García, Juan Luis; Lobos-Roco, Felipe; Schween, Jan H.; Río, Camilo del; Osses, Pablo; Vives, Raimundo; Pezoa, Mariana; Siegmund, Alexander; Latorre, Claudio; Alfaro, Fernando; Koch, Marcus A.; Loehnert, Ulrich


Despite the extensive area covered by the coastal Atacama fog Desert (18–32° S), there is a lack of understanding of its most notorious characteristics, including fog water potential, frequency of fog presence, spatial fog gradients or fog effect in ecosystems, such as Tillandsia fields.

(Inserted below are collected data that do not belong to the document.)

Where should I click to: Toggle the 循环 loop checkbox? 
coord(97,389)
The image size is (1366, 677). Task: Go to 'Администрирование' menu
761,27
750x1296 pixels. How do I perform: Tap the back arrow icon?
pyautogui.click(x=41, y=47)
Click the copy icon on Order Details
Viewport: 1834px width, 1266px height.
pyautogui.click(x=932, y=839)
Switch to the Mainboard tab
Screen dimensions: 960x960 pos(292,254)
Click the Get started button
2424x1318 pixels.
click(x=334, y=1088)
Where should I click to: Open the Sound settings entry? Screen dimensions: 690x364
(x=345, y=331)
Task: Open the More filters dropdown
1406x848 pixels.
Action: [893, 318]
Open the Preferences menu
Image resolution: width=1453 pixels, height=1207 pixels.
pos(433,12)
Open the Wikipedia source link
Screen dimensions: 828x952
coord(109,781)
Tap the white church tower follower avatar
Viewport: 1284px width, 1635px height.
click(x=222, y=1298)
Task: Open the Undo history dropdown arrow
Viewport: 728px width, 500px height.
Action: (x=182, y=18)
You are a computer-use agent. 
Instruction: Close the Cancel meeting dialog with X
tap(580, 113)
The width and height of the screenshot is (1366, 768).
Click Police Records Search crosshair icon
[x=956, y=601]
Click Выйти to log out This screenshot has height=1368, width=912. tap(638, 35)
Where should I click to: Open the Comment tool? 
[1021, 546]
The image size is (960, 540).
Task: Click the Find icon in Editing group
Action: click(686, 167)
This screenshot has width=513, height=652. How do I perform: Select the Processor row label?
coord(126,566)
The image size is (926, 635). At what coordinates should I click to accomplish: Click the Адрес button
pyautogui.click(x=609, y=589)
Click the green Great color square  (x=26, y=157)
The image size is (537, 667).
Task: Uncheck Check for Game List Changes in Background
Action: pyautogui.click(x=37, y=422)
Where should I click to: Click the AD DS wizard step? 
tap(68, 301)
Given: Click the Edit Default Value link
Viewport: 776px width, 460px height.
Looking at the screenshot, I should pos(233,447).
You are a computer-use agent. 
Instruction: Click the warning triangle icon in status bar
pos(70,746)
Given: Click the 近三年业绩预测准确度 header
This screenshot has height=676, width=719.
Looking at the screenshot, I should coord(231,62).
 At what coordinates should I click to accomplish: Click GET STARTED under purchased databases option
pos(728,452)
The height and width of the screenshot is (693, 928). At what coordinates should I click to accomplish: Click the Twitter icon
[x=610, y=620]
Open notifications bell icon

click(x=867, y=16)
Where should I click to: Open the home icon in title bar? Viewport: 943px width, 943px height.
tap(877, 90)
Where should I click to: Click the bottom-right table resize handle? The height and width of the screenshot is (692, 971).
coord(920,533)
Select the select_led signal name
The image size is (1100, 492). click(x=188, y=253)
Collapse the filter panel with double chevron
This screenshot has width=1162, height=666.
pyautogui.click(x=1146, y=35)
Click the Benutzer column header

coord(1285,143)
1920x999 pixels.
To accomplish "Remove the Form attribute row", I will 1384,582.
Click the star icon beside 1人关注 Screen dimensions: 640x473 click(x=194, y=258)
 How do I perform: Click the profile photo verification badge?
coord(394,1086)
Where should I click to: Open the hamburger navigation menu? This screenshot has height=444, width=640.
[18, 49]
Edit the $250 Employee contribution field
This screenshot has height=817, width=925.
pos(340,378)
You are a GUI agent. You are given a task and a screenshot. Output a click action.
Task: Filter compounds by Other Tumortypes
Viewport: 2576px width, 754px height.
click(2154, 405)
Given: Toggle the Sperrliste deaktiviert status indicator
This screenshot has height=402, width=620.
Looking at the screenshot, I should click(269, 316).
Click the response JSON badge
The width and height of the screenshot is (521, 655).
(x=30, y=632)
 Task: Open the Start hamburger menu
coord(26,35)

Here we discuss new meteorological data for the foggiest season (July–August–September, JAS) in 2018 and 2019. Our meteorological stations lie between 750 and 1211 m a. s. l. at two sites within the Cordillera de la Costa in the hyperarid Atacama (20° S): Cerro Oyarbide and Alto Patache. The data show steep spatial gradients together with rapid changes in the low atmosphere linked to the advection of contrasting coastal (humid and cold) and continental (dry and warm) air masses. One main implication is that fog presence and fog water yields tend to be negatively related to both distance to the coast and elevation. Strong afternoon SW winds advect moisture inland, which take the form of fog in only about 6% of the JAS at 1211 m a. s. l., but 65% at 750 m a. s. l. on the coastal cliff. Although sporadic, long lasting fog events embrace well-mixed marine boundary layer conditions and thick fog cloud between 750 and 1211 m a. s. l. These fog events are thought to be the main source of water for the Tillandsia ecosystems and relate their geographic distribution to the lowest fog water yields recorded. Future climate trends may leave fog-dependent Tillandsia even less exposed to the already infrequent fog resulting in rapid vegetation decline.